Integrating Sipfront tests into your prometheus requires two things:

  1. A Sipfront API key
  2. The Sipfront test ID or project ID

Obtain an API key

In order to scrape the test results, you need an API key to authenticate with the Sipfront API. You can create an API key in the Sipfront web interface under Account -> API Keys:

Create new API key

Create new API key

Once created, copy/paste the public key (the username for prometheus) and the secret key (the password) and use it in the configuration below.

Store new API key

Store the API credentials for use in prometheus config

Configure Prometheus

To configure Prometheus to scrape Sipfront test results and metrics, you need to add scrape jobs to your prometheus.yml as shown in the examples below.

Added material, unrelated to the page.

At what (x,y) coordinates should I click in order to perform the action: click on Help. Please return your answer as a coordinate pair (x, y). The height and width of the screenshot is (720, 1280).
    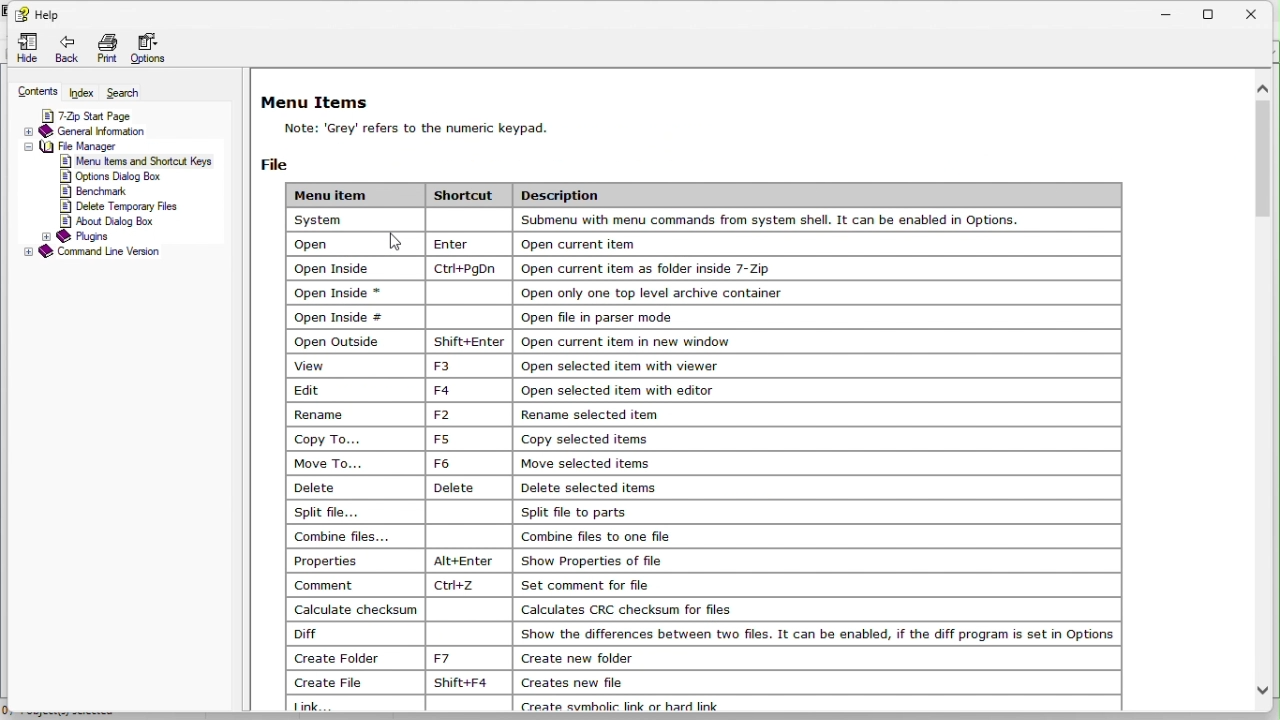
    Looking at the image, I should click on (39, 15).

NOTE: Prometheus scrape jobs allow to specify the scrape interval, which needs to be aligned to the frequency of your Sipfront test. To avoid loosing information because of aliasing, make sure to configure a scrape interval that is (less than) half of the test recurrence interval.

Configure a test level gauges scrape job

  - job_name: sipfront_test_99_gauges
    scheme: https
    scrape_interval: 60s
    scrape_timeout: 50s
    metrics_path: /prometheus/tests/99/gauges
    basic_auth:
      username: your-public-api-key
      password: your-secret-api-key
    static_configs:
      - targets: ['app.sipfront.com']

Configure a project level gauges scrape job

  - job_name: sipfront_project_77_gauges
    scheme: https
    scrape_interval: 60s
    scrape_timeout: 50s
    metrics_path: /prometheus/projects/77/gauges
    basic_auth:
      username: your-public-api-key
      password: your-secret-api-key
    static_configs:
      - targets: ['app.sipfront.com']

Configure a test level summaries scrape job

  - job_name: sipfront_test_99_summaries
    scheme: https
    scrape_interval: 60s
    scrape_timeout: 50s
    metrics_path: /prometheus/tests/99/summaries
    basic_auth:
      username: your-public-api-key
      password: your-secret-api-key
    static_configs:
      - targets: ['app.sipfront.com']

Configure a project level summaries scrape job

  - job_name: sipfront_project_77_summaries
    scheme: https
    scrape_interval: 60s
    scrape_timeout: 50s
    metrics_path: /prometheus/projects/77/summaries
    basic_auth:
      username: your-public-api-key
      password: your-secret-api-key
    static_configs:
      - targets: ['app.sipfront.com']

Configure a test level status scrape job

  - job_name: sipfront_test_99_status
    scheme: https
    scrape_interval: 60s
    scrape_timeout: 50s
    metrics_path: /prometheus/tests/99/status/minute
    basic_auth:
      username: your-public-api-key
      password: your-secret-api-key
    static_configs:
      - targets: ['app.sipfront.com']

Configure a project level status scrape job

  - job_name: sipfront_project_77_status
    scheme: https
    scrape_interval: 60s
    scrape_timeout: 50s
    metrics_path: /prometheus/projects/77/status/minute
    basic_auth:
      username: your-public-api-key
      password: your-secret-api-key
    static_configs:
      - targets: ['app.sipfront.com']